> _Records provided_
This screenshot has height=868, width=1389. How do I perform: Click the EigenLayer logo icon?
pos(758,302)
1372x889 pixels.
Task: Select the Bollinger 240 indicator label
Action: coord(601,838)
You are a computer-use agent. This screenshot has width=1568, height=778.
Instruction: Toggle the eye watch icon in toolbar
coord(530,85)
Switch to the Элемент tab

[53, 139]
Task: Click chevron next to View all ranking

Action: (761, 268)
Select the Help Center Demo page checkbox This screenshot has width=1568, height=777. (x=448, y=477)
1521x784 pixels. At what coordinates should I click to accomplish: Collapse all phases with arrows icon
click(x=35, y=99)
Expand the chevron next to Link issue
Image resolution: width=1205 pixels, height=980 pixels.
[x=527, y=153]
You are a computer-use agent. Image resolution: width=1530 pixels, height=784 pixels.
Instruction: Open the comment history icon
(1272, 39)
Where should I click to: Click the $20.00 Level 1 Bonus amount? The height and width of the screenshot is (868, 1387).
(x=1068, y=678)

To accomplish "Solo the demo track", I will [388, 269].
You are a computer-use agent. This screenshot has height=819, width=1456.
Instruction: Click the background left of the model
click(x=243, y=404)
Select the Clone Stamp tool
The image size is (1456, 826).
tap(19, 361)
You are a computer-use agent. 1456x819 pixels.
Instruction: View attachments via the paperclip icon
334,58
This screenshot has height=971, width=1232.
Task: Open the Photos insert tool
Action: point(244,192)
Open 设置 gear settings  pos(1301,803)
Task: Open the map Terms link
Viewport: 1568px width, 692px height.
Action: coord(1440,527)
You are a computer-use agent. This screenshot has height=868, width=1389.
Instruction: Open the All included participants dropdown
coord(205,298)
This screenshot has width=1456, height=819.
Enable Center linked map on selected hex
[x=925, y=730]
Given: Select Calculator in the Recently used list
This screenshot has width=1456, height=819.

> _Task_
Work through the listing above, counting every line that has the string "computer" in it. Give only the final count.

> _Written answer_
5